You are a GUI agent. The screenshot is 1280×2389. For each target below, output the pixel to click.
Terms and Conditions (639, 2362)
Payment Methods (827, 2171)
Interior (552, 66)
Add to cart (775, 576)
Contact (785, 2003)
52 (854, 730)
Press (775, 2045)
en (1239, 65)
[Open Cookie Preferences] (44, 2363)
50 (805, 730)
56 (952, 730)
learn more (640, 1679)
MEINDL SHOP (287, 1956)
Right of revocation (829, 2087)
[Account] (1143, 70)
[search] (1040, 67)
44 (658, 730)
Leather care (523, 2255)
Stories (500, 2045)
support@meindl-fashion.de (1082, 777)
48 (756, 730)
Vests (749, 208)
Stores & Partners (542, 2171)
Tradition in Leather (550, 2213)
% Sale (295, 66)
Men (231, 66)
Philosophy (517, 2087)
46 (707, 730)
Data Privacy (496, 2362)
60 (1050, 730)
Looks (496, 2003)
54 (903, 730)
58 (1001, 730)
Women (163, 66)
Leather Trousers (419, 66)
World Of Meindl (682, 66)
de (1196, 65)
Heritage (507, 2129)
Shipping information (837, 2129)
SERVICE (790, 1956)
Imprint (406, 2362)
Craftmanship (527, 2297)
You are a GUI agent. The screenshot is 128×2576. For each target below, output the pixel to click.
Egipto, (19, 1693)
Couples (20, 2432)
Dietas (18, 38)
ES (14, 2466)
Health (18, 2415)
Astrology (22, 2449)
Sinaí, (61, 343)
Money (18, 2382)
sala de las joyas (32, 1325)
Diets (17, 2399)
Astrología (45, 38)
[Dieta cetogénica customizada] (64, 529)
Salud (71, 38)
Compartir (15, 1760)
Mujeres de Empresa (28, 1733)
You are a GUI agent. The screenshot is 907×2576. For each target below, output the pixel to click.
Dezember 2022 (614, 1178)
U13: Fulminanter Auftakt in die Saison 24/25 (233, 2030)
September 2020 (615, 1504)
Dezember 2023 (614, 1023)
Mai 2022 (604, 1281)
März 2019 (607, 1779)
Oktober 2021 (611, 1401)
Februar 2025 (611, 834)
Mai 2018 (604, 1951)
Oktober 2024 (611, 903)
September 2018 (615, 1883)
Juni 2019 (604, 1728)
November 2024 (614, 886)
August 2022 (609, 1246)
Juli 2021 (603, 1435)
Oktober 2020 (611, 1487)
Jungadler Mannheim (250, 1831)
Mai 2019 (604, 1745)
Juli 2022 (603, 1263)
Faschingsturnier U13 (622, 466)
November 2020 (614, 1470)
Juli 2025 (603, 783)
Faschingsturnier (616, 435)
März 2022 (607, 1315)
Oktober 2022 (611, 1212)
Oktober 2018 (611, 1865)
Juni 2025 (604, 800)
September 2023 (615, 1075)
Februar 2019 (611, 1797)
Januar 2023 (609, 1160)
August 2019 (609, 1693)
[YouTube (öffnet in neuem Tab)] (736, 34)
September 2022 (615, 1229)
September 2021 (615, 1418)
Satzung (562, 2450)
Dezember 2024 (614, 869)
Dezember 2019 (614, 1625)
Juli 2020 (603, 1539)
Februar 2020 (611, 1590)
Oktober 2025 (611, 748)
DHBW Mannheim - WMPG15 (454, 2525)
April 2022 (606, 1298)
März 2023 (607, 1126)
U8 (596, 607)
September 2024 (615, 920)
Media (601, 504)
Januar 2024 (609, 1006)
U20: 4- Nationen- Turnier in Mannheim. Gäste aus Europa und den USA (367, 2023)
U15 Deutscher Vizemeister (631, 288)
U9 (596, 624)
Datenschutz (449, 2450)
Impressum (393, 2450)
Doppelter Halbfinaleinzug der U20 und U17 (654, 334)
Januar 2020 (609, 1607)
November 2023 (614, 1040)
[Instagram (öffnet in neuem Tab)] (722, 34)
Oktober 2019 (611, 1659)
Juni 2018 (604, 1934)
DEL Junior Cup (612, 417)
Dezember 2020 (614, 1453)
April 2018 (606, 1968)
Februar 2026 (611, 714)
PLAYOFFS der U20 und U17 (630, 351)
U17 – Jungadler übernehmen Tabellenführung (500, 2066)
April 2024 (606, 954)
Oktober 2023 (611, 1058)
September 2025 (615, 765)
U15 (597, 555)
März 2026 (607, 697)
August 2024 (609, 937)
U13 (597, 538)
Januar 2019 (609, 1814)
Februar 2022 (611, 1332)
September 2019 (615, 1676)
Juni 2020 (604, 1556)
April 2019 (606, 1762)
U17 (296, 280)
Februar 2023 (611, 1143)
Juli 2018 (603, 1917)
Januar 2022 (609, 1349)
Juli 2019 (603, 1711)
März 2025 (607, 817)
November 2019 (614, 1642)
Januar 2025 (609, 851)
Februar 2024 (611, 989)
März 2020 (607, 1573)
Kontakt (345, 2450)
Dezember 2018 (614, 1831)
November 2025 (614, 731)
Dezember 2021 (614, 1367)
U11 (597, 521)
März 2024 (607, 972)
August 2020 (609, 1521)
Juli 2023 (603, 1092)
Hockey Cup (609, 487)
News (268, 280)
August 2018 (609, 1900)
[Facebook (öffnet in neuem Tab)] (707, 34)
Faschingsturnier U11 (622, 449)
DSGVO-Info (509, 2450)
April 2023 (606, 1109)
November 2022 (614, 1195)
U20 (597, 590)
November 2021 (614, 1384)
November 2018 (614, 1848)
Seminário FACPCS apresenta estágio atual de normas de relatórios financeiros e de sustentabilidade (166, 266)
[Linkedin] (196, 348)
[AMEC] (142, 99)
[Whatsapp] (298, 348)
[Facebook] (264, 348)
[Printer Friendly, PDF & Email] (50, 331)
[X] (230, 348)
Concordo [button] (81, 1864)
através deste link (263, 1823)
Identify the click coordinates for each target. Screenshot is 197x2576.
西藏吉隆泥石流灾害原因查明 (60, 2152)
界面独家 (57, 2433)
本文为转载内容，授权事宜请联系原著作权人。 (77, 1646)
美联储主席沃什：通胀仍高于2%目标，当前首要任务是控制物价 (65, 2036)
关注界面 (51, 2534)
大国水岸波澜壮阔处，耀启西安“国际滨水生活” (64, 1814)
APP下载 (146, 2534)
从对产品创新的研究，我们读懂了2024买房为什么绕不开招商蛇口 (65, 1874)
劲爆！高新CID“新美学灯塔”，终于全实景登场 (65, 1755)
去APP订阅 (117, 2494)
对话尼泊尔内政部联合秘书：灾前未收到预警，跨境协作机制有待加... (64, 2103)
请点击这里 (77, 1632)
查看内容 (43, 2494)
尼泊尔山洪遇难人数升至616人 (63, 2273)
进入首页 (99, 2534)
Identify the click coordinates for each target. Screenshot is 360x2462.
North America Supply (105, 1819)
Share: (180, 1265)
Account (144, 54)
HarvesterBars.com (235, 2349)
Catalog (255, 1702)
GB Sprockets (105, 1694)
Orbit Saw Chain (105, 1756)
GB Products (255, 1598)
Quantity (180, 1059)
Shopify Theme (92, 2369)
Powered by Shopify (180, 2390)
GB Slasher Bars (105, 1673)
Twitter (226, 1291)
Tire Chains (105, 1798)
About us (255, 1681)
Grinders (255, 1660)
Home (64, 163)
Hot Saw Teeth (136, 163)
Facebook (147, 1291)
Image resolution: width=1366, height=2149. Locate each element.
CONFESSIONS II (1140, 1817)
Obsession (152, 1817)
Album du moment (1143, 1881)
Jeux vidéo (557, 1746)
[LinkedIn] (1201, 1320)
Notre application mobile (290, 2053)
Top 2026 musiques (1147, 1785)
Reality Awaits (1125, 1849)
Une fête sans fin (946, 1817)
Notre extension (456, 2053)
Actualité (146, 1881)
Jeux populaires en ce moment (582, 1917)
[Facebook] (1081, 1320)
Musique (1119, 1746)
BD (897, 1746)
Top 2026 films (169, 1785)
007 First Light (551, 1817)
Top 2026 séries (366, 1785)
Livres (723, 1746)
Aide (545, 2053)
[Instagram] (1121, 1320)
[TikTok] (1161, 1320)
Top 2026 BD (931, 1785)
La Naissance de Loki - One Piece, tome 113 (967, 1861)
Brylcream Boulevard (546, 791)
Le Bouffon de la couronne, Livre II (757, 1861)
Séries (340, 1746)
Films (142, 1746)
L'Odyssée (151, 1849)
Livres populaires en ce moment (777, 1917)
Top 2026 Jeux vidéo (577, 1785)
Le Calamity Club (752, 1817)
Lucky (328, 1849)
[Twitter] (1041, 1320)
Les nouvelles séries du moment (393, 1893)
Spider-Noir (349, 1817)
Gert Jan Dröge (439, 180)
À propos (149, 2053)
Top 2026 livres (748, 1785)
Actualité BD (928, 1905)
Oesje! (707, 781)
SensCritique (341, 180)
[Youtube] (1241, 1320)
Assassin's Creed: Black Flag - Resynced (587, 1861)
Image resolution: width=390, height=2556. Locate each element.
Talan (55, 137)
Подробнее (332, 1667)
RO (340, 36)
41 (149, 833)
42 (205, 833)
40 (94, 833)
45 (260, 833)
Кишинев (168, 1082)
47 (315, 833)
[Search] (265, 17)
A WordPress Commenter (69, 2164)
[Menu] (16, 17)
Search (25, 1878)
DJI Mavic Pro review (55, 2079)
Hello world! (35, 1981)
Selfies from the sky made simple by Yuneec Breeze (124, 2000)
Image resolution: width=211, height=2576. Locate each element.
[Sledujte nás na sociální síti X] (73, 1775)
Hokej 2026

Work request>
From the records above, print exactly the lines that run from the line with "Januar 2023 (609, 1160)" to the line with "Januar 2024 (609, 1006)", inclusive.

Task response>
Januar 2023 (609, 1160)
August 2019 (609, 1693)
[YouTube (öffnet in neuem Tab)] (736, 34)
September 2022 (615, 1229)
September 2021 (615, 1418)
Satzung (562, 2450)
Dezember 2024 (614, 869)
Dezember 2019 (614, 1625)
Juli 2020 (603, 1539)
Februar 2020 (611, 1590)
Oktober 2025 (611, 748)
DHBW Mannheim - WMPG15 (454, 2525)
April 2022 (606, 1298)
März 2023 (607, 1126)
U8 (596, 607)
September 2024 (615, 920)
Media (601, 504)
Januar 2024 (609, 1006)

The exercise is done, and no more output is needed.